# GIVEN TASK
Extract the rows between the line containing "The image size is (938, 998)." and the line containing "Action: (148, 477)", inclusive, and copy them out with no changes.

# DATA SHOWN

>>>>

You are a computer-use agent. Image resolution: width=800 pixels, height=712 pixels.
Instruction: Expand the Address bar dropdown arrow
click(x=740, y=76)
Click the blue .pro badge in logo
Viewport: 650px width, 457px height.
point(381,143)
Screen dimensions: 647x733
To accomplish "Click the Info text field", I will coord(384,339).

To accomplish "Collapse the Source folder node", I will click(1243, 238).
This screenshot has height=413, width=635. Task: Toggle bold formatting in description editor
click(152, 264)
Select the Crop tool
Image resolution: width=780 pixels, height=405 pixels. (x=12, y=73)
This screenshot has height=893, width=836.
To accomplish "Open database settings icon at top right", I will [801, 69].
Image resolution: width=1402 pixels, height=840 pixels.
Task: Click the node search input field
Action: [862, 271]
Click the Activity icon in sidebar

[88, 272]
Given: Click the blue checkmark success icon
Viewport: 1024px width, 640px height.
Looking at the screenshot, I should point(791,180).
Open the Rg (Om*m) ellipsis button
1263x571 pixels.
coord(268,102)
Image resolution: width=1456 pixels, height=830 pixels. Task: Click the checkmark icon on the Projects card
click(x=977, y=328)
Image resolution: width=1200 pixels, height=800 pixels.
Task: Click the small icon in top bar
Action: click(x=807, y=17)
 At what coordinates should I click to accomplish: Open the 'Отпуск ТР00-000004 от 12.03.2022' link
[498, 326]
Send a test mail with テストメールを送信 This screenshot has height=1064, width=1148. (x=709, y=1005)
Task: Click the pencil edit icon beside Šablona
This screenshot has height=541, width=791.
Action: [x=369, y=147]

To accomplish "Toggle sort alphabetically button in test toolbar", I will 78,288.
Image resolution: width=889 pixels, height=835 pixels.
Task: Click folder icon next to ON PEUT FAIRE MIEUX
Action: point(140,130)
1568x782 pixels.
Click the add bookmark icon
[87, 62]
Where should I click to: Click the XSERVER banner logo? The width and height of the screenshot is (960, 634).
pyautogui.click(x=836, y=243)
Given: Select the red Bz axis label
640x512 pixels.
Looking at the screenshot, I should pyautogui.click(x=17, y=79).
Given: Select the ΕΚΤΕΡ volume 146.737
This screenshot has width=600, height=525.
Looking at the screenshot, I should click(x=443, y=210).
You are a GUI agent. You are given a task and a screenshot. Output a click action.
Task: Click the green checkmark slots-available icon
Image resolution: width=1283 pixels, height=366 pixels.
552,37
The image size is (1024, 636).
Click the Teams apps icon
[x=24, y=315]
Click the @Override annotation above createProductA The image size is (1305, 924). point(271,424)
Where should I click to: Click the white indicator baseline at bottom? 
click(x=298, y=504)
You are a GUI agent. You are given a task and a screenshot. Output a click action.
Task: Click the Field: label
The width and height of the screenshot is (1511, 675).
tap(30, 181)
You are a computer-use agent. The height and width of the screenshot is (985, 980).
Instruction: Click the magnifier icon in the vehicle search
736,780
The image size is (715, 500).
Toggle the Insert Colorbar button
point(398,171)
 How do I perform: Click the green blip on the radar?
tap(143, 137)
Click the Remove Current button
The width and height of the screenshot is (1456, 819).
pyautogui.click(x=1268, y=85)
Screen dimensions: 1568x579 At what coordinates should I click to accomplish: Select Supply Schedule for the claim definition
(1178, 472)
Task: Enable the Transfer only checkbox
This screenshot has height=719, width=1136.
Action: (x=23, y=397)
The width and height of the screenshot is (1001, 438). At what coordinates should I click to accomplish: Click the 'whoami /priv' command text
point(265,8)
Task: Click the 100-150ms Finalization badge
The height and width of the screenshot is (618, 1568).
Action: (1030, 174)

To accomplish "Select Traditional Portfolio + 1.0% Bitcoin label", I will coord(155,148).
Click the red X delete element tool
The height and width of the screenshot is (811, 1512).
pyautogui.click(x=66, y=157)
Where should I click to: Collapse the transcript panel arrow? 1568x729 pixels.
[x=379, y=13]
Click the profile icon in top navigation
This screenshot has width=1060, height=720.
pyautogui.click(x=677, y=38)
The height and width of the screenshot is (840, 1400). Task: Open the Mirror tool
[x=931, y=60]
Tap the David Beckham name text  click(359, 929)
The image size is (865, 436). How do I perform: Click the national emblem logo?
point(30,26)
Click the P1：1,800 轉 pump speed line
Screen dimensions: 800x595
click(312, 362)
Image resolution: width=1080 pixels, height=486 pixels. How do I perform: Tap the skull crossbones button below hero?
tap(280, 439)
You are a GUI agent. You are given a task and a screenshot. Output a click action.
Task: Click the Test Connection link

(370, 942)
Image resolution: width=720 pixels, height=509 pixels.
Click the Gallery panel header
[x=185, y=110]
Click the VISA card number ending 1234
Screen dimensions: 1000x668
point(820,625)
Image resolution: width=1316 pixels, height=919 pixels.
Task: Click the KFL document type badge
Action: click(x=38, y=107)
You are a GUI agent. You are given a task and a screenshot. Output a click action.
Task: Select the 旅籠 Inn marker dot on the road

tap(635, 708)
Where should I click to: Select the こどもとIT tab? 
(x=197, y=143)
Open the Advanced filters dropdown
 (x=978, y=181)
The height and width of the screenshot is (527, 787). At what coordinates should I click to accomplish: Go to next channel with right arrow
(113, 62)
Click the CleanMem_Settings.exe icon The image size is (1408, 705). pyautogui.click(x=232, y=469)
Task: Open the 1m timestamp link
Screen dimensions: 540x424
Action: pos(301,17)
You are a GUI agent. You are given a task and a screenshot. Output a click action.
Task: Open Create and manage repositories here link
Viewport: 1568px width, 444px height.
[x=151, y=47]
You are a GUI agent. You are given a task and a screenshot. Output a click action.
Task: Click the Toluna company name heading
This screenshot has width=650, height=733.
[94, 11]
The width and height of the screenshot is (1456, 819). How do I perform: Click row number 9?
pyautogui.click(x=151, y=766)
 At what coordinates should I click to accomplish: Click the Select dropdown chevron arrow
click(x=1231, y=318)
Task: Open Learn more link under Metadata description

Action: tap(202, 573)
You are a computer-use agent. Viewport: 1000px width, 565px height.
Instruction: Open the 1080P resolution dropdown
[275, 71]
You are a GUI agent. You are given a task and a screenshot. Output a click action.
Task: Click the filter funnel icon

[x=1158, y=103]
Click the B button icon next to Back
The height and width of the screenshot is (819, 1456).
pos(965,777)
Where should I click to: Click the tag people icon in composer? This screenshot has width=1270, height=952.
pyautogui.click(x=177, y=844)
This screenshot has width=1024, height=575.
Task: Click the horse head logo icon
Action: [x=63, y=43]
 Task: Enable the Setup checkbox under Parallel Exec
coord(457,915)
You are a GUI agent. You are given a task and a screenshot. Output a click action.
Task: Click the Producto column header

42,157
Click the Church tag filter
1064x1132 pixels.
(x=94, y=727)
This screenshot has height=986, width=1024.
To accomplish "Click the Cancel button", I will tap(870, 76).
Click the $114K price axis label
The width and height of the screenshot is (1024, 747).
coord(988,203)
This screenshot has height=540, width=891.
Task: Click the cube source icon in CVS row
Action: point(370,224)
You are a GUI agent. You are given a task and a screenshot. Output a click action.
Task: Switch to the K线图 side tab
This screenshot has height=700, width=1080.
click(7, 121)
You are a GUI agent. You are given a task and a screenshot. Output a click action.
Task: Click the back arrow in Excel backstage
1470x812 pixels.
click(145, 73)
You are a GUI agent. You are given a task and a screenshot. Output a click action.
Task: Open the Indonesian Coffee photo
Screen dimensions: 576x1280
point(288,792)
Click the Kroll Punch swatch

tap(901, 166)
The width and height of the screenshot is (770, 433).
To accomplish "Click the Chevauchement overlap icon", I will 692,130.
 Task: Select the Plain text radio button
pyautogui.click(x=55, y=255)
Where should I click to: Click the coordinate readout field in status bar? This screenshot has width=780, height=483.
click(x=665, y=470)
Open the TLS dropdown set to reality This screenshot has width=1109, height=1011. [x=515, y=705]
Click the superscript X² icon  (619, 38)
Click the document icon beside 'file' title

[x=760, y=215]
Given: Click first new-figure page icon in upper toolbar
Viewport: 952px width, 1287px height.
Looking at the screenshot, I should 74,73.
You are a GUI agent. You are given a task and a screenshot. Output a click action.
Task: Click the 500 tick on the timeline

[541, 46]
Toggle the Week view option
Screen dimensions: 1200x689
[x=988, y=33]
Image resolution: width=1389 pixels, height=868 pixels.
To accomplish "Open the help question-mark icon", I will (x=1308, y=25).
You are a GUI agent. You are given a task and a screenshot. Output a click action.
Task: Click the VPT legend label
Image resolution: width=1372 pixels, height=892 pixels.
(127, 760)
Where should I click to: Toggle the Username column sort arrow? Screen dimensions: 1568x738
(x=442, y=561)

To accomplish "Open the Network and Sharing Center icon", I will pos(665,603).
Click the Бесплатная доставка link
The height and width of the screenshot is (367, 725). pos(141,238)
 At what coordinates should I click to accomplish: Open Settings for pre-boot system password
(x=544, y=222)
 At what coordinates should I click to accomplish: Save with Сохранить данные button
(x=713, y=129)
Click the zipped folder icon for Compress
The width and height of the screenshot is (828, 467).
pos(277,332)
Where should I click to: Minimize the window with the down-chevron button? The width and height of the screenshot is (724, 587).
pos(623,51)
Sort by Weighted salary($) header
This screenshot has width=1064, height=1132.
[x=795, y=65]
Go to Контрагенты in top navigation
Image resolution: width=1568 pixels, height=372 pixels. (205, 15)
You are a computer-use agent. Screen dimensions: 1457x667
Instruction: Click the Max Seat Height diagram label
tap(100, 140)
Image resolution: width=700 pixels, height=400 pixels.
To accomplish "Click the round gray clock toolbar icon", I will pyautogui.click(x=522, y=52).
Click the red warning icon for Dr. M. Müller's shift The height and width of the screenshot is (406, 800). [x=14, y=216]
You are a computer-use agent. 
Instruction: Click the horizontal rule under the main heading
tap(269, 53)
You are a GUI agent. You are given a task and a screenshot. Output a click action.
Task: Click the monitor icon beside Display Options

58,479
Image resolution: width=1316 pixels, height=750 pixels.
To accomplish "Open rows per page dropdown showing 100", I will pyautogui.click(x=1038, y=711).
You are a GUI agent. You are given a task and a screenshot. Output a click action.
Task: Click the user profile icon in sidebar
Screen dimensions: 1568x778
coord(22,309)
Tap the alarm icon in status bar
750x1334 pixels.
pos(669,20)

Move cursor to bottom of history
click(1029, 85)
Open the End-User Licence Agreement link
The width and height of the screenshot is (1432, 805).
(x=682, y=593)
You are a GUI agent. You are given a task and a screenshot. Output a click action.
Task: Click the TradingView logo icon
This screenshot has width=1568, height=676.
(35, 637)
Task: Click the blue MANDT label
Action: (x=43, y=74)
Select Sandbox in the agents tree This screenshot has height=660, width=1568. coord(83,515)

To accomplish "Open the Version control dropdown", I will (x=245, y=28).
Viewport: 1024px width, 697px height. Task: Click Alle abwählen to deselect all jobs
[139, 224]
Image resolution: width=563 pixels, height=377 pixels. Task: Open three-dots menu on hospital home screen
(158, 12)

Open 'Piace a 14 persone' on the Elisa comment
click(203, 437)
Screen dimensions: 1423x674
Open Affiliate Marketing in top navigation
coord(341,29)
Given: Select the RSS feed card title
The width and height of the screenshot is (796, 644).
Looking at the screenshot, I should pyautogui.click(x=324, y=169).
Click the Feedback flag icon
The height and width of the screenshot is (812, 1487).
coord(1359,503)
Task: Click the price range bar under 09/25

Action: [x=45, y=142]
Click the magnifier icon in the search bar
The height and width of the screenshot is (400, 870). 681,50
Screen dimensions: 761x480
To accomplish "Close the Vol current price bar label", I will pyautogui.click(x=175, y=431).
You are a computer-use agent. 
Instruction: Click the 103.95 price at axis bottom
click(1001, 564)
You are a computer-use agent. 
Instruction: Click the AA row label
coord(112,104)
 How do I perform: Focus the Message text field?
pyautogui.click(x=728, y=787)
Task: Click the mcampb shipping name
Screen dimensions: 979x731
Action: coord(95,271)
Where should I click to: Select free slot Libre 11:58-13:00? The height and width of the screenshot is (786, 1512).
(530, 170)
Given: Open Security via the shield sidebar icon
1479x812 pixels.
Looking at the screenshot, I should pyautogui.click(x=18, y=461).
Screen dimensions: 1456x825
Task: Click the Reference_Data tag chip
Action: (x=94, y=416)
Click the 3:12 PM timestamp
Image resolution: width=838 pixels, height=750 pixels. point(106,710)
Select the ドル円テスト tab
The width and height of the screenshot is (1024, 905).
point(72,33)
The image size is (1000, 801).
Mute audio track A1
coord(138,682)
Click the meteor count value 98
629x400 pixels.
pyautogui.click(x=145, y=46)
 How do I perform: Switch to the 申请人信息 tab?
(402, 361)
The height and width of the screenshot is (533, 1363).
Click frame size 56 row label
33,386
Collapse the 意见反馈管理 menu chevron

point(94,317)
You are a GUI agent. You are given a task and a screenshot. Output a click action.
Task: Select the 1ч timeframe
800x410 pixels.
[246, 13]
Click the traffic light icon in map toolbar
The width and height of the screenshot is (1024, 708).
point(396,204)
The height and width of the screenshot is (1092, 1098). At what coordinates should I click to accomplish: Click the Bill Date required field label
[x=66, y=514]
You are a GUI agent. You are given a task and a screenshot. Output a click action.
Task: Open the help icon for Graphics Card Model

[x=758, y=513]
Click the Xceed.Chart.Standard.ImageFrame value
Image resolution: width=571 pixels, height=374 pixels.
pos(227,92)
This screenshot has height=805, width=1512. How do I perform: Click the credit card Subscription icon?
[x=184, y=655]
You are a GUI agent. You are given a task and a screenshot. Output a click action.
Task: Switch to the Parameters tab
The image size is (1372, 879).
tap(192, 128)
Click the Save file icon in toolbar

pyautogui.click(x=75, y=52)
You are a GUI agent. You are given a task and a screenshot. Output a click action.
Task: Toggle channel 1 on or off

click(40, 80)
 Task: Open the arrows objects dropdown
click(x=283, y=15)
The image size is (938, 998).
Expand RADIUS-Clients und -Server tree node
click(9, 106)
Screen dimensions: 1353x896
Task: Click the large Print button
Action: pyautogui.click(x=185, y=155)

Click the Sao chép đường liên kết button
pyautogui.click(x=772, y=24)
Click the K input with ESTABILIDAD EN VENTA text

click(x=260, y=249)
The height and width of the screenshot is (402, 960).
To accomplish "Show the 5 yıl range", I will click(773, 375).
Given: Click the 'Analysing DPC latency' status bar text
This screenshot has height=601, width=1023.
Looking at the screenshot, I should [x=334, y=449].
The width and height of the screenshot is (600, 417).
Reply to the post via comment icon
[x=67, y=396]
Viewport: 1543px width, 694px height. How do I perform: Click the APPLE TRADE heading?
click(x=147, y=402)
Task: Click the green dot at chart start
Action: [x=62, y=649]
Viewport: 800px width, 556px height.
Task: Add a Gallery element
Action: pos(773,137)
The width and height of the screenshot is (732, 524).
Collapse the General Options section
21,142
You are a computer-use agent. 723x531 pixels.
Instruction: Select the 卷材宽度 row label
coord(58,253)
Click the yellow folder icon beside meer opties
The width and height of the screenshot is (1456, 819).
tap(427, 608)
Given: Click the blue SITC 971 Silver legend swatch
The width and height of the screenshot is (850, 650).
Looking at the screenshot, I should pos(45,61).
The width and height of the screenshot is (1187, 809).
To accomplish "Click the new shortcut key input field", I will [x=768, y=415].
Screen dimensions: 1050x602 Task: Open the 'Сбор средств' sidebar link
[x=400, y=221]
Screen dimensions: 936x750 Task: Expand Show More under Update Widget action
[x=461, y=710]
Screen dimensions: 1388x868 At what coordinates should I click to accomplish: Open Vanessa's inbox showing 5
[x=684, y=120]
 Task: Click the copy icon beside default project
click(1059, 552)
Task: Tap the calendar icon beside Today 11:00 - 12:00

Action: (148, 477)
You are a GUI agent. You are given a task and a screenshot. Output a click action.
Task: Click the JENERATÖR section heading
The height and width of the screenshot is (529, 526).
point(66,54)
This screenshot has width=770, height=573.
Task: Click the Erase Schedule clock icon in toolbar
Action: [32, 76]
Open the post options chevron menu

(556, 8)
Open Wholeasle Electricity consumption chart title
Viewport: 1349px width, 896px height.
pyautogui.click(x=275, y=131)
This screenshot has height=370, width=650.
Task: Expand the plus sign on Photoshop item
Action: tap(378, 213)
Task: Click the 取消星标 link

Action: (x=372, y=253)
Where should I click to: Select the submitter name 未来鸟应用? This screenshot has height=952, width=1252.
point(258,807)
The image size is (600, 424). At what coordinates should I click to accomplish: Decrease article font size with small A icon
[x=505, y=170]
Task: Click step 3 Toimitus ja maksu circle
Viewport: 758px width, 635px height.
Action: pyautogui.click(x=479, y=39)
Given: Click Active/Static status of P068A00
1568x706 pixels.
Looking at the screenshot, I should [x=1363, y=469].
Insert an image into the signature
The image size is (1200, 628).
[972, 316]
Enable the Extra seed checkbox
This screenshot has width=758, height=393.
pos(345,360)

<<<<

# FINAL RESULT
The image size is (938, 998).
Expand RADIUS-Clients und -Server tree node
click(9, 106)
Screen dimensions: 1353x896
Task: Click the large Print button
Action: pyautogui.click(x=185, y=155)

Click the Sao chép đường liên kết button
pyautogui.click(x=772, y=24)
Click the K input with ESTABILIDAD EN VENTA text

click(x=260, y=249)
The height and width of the screenshot is (402, 960).
To accomplish "Show the 5 yıl range", I will click(773, 375).
Given: Click the 'Analysing DPC latency' status bar text
This screenshot has height=601, width=1023.
Looking at the screenshot, I should [x=334, y=449].
The width and height of the screenshot is (600, 417).
Reply to the post via comment icon
[x=67, y=396]
Viewport: 1543px width, 694px height. How do I perform: Click the APPLE TRADE heading?
click(x=147, y=402)
Task: Click the green dot at chart start
Action: [x=62, y=649]
Viewport: 800px width, 556px height.
Task: Add a Gallery element
Action: pos(773,137)
The width and height of the screenshot is (732, 524).
Collapse the General Options section
21,142
You are a computer-use agent. 723x531 pixels.
Instruction: Select the 卷材宽度 row label
coord(58,253)
Click the yellow folder icon beside meer opties
The width and height of the screenshot is (1456, 819).
tap(427, 608)
Given: Click the blue SITC 971 Silver legend swatch
The width and height of the screenshot is (850, 650).
Looking at the screenshot, I should pos(45,61).
The width and height of the screenshot is (1187, 809).
To accomplish "Click the new shortcut key input field", I will [x=768, y=415].
Screen dimensions: 1050x602 Task: Open the 'Сбор средств' sidebar link
[x=400, y=221]
Screen dimensions: 936x750 Task: Expand Show More under Update Widget action
[x=461, y=710]
Screen dimensions: 1388x868 At what coordinates should I click to accomplish: Open Vanessa's inbox showing 5
[x=684, y=120]
 Task: Click the copy icon beside default project
click(1059, 552)
Task: Tap the calendar icon beside Today 11:00 - 12:00

Action: (148, 477)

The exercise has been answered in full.